For the first time in their history, the Chinese will be dependent on
the outside world for food supplies. And U.S. consumers will realize
that, like it or not, they will be sharing their food with Chinese
consumers.

Managing the flow of grain to satisfy the needs of both countries
simultaneously will not be easy because it could come amid a shift
from a world of chronic food surpluses to one of food scarcity.
Exporters will be tempted to restrict the flow of grain in order to
maintain price stability at home, as the United States did 30 years
ago when world grain stocks were at record lows and wheat and rice
prices doubled. But today the United States has a major stake in a
stable China because China is a major trading partner whose large
economy is the locomotive of Asia.

The pressure on world food markets may alter the relationship between
exporting and importing countries, changing the focus of international
trade negotiations from greater access to markets for exporting
countries such as the United States to assured access to food supplies
for China and the 100 or so countries that already import grain.

The prospect of food and water scarcity emerges against a backdrop of
concern about global warming. New research by crop ecologists at the
International Rice Research Institute in the Philippines and at the
U.S. Department of Agriculture indicates that a 1-degree-Celsius rise
in temperature (1.8 degrees Fahrenheit) above the optimum during the
growing season leads to a 10 percent decline in yields of rice, wheat
and corn.
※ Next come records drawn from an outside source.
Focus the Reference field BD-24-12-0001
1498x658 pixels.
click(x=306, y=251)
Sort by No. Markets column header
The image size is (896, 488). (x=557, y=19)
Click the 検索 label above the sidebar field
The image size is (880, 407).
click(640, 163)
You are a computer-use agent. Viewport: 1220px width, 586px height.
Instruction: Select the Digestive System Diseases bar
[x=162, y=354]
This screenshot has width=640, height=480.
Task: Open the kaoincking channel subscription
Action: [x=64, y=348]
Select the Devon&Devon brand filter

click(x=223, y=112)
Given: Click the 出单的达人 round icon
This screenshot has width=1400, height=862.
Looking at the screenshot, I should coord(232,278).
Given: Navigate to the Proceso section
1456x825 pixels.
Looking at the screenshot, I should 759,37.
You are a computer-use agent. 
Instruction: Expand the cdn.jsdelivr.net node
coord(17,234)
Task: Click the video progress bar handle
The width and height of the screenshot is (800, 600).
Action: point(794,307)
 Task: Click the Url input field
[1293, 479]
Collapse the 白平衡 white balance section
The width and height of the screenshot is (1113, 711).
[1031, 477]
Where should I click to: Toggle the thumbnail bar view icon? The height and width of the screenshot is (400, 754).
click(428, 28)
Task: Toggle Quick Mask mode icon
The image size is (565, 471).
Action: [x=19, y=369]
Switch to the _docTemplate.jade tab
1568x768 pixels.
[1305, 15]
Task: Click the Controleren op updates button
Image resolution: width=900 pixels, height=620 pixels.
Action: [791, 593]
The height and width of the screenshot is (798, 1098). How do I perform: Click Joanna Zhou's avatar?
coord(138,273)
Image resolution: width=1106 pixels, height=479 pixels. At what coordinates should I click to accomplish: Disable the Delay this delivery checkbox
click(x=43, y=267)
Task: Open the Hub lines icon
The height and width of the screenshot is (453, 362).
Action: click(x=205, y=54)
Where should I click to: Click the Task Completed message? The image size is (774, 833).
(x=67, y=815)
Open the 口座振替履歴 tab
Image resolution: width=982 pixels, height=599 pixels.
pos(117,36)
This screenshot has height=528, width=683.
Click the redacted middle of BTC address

With four of the past six years being the warmest on record,
grain harvests are suffering. High temperatures lowered harvests last
year in India and the United States and scorched crops this year from
France to Ukraine.

This projected decrease in yield with increased temperature must be
wrong, since wheat and corn is grown from Texas to Canada.
Quote:

The new combination of falling water tables and rising temperatures,
along with trends such as soil erosion, has led to four consecutive
shortfalls in the world grain harvest. This year production fell short
of consumption by a record 92 million tons. These shortages have
reduced world grain stocks to their lowest levels in 30 years.

If we have a shortfall in 2004 that is even half the size of this
year's, food prices will be rising worldwide by this time next year.
You won't have to read about it in the commodity pages. It will be
evident at the supermarket checkout counter. During the fall of 2003,
wheat and rice prices rose 10 percent to 30 percent in world markets,
and even more in some parts of China. These rises may only be the
warning tremors before the earthquake.

We can, however, take measures to improve world food security. We
could recognize that population growth and environmental trends
threaten economic progress and political stability just as terrorism
does. Since the overwhelming majority of the nearly 3 billion people
expected to be born during this half-century will be in countries
where water tables are already falling and wells are running dry,
filling the family planning gap and creating a social environment to
foster smaller families is urgent.

The situation with water today is new, but similar to that with land a
half-century ago. Coming out of World War II, we looked toward the end
of the century and saw enormous projected growth in population but
little new land to plow. The result was a concentrated international
effort to raise land productivity; boosting the world grain yields
from just over one ton per hectare in 1950 to nearly three tons today.
We now need a similar global full-court press to raise water
productivity, by shifting to more water-efficient crops, improving
irrigation and recycling urban water supplies.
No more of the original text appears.